What does all of this have to do with the dual mandate? The answer is, all the Fed’s money mischief is possible because it is not restricted to a single mandate focused on nominal stability. Restrict the range, and you manage the mischief.
“Those who would prefer that the Fed pursue more than one mandate (the core central banking mandate presumptively is price-level stability) aspire to a state of the world that is potentially admirable but, alas, can find no sustainable expression in the real world,” write Schwartz and Todd. “The Fed does not control real variables relevant to its statutory mandates: productivity, economic growth and the unemployment rate. These variables reflect the quality of the labour force, the entrepreneurial capacity of the business community, and the availability of venture capital.”
Hence it is chimerical to expect the Fed to protect us from any and every potential source of economic harm. The more we ask the Fed to do, the more we increase its power in excess of its responsibility. And we all know how that turns out.

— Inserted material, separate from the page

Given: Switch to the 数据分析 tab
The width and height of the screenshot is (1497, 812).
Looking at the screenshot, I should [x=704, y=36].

If central bankers could be trusted to stand firm on the proper limits of monetary policy, perhaps this would not be so dire. And occasionally, central bankers have. Ben Bernanke made it clear the Fed would take no part in the General Motors bailout. Janet Yellen nixed the idea of the Fed rescuing Puerto Rico.

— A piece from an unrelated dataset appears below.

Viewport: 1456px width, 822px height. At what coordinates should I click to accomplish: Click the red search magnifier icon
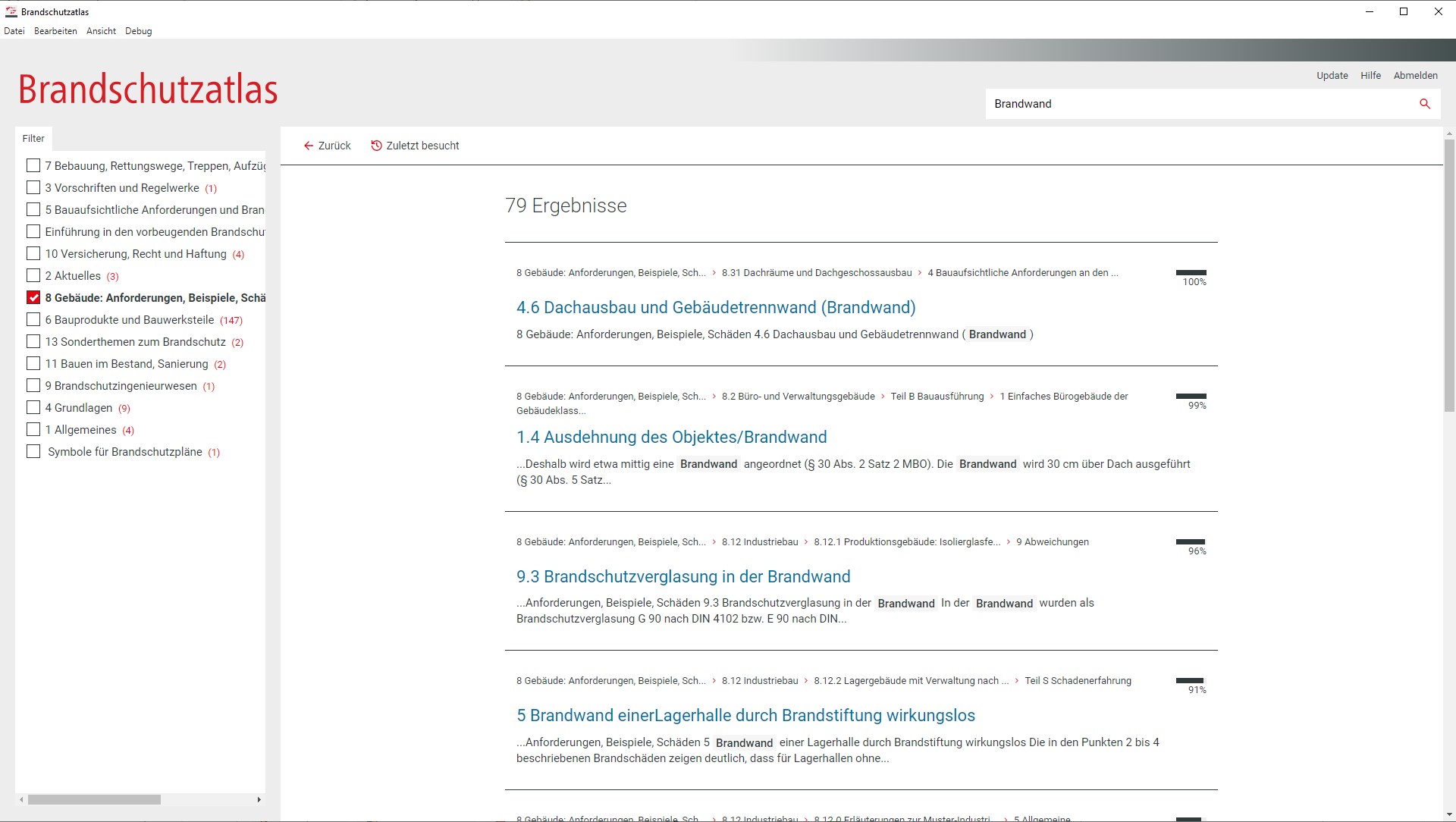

While both of these ex-Fed chairs can hardly be called models of restraint, they were nonetheless correct on these issues. Their prudence was highly commendable. Alas, Jerome Powell seems to lack this prudence. And now that the precedent is set, we know it is only a matter of time before the money printer gets fired up again, for completely mistaken reasons.
Given the panic caused by coronavirus in past months, and now the nationwide tumult over protests and riots, it is understandable that monetary policy and the Fed have not received much attention. But this must change, and change soon. The Fed cannot continue to maintain its efficacy and independence under the current operating framework.
Simply put, it is not a stable equilibrium. Something has to give, and the most likely outcome is Congressional pressure on the Fed in the service of political, rather than economic, goals. The only thing that can head this danger off at the pass is a demand by the American people that their representatives end this political-economic arms race.
For better or worse, the Fed is a creature of Congress. It must be Congress that reins it in. The American people can and must ask their representatives to end the dual mandate. It is time to refocus the Fed on what it is good at (aggregate demand stability) and away from what it is bad at (everything else).
The choice before us is simple: a central bank that is highly restricted, and therefore effective and independent, or one that is dominated by short-run political concerns, and therefore incompetent and subservient. Only the former gets us market stability and economic growth.